AMD Reveals the Monsterous ‘Exascale Heterogeneous Processor’ (EHP) with 32 x86 Zen Cores and Greenland HBM2 Graphics on a 2.5D Interposer


There had been rumors about AMD working on a huge APU with Zen cores and Greenland HBM graphics, something that AMD had hinted upon in its official roadmap. However, it has (finally) officially revealed details about the upcoming APU in a paper submitted to IEEE (Institute of Electrical and Electronics Engineer). The APU, dubbed an "Exascale Heterogeneous Processor" or EHP for short is the mother of all APUs with 32 Zen Cores, an absolutely huge Greenland graphics die and upto 32 GB of HBM2 memory - all on a 2.5D interposer.

Exascale Heterogeneous Processor (EHP) is AMD's promised monster APU for the HPC segment

The research in question can be found over here and requires paid access, however we were able to get the relevant piece courtesy of As you may notice, the diagram is a very simple block diagram that doesn't really reveal much, except the number of CPU cores. Fortunately for us, AMD's roadmap and the relevant knowledge of HBM technology makes it almost child's play to identify the exact parts.  

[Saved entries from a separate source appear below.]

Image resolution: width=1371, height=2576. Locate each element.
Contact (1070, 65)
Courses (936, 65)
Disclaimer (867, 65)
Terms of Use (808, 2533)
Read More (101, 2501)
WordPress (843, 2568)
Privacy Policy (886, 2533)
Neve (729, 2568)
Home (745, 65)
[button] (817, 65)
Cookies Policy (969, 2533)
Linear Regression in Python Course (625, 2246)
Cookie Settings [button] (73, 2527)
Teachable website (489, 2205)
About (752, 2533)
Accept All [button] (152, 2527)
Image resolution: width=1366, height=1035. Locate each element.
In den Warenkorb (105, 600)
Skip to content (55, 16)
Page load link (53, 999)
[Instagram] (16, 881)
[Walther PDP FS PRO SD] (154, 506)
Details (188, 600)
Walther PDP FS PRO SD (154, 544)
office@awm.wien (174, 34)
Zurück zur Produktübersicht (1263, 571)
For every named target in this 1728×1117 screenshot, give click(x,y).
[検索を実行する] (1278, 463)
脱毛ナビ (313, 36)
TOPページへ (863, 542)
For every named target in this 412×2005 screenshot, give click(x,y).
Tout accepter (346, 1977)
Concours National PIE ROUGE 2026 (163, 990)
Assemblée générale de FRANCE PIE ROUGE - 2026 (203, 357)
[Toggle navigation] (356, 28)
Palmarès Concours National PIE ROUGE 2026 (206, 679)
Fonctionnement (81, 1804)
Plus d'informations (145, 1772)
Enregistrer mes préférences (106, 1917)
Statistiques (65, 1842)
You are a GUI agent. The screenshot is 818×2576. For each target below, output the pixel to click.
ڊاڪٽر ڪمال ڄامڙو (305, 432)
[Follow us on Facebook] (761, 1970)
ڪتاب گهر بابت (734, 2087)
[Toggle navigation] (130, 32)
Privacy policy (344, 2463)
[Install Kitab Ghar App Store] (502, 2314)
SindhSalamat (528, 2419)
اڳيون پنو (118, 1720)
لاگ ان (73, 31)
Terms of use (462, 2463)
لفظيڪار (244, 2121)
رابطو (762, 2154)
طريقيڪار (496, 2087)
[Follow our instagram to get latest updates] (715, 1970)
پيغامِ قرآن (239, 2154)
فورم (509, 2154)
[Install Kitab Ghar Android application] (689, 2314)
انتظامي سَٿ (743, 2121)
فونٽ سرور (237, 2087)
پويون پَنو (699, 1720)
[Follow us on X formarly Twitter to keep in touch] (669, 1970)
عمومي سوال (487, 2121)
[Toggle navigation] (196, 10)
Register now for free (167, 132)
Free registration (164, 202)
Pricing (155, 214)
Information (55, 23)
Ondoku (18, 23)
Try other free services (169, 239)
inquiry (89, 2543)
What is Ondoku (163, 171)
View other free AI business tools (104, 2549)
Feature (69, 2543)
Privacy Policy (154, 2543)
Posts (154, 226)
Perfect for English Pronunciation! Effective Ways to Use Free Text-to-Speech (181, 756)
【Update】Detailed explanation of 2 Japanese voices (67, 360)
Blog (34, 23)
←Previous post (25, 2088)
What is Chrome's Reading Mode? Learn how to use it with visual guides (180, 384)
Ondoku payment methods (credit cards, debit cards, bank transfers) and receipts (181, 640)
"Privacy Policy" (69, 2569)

AMD EHP APU 32 Zen Cores Greenland HPC

Provided the diagram is drawn accurately, the first thing you will note is that there are exactly 32 "CPU Cores". Since the EHP (APU) is scheduled for 2016-2017, we are most definitely looking at Zen cores (not to mention Excavator cores wouldn't fit). I can count 4 dies per stack, and since we are dealing with HBM2 at the very least (given the timeframe), these constitute 4-Hi stacks. HBM2 is 8Gb per die, which equates to 4GB per stack (for a 4-Hi stack) in this diagram or a total of 32 GB HBM2 memory onboard the interposer. That's not it either, memory can be expanded further via the DDR4 channel present on package.

As far as the graphics portion of the Exascale Heterogeneous Processor is concerned, what we know for sure is that this will be the next generation Greenland graphics, what we don't know is how much the exact core count will will be. Since we have no idea how big Zen Cores actually are (or if the diagram is even drawn to scale) it would be unwise to try to reverse engineer the die size of the GPU from the picture. We can safely say however, that this is one of the hugest GPU dies we have encountered so far. If I were to make a wild guess (caution: speculation) for the sake of giving a number I would say the number of stream processors could easily be above 3072 considering we are talking about a lower process and a huge die.

This brings us to our third deduction. A 2.5D interposer has been used in the EHP (APU) and the CPU and GPU cores all togethery are too numerous (and huge) to have been manufactured as a single die. Not only would the yields on such a monstrosity be beyond imagining, it would be pretty impossible to manufacture such a thing in the first place. The likely conclusion is therefore, that the two compute and graphic portions of the APU are manufactured separately and put together on the interposer later on in assembly (possibly at UMC's Fab 12 foundry in Singapore, which is already used to assemble Fiji dies). So basically, AMD is fabricating the compute side of the Scale Heterogeneous Processor (EHP) in dies with 16 Zen cores each, for a total of 2 computing and 1 graphics die assembled on the interposer (ignoring the HBM).

Now there has been word on the rumor mill about AMD's HPC APU for quite a long time and we are fairly certain there will be a 16 core variant as well. Previous leaks have indicated that the processor will be constructed using AMD's Coherent Fabric - which so happens to be a custom interconnect for the purpose of the cores communicating with the Greenland graphics. Each Zen core will have access to 512KB of L2 cache and 4 Zen cores will share 8MB of L3 cache in the 'Exascale Heterogeneous Processor'. That equates to a grand total of 16MB L2 Cache and 64 MB L3 cache. Each Zen core will be capable of running two threads (thanks to the company's shift to Simultaneous Multi-Threading) for a total of 64 threads in this huge APU. The processor is thought to have 8 DDR4 channels with a capacity of 256GB per channel.

Unfortunately for the enthusiasts, there is no guarantee that the EHP will trickle down into consumer variants. Infact, I will be genuinely shocked if it does. Even the 16 core variant that was spotted quite a bit earlier would be hard pressed to enter the mainstream segment. In any case, Heterogeneous Processing is an applause worthy approach to handle the HPC problem. Equipped with Greenland class stream processors for parallel workloads and a small army of Zen cores for the rest, this not-so-tiny APU would be handle just about anything. Not to mention, as the name suggests, the Exascale Heterogeneous Processor is built to be scaled to kingdom come, allowing for a truly powerful rival to Intel's Xeon Phi coprocessors and even the general GPGPU market.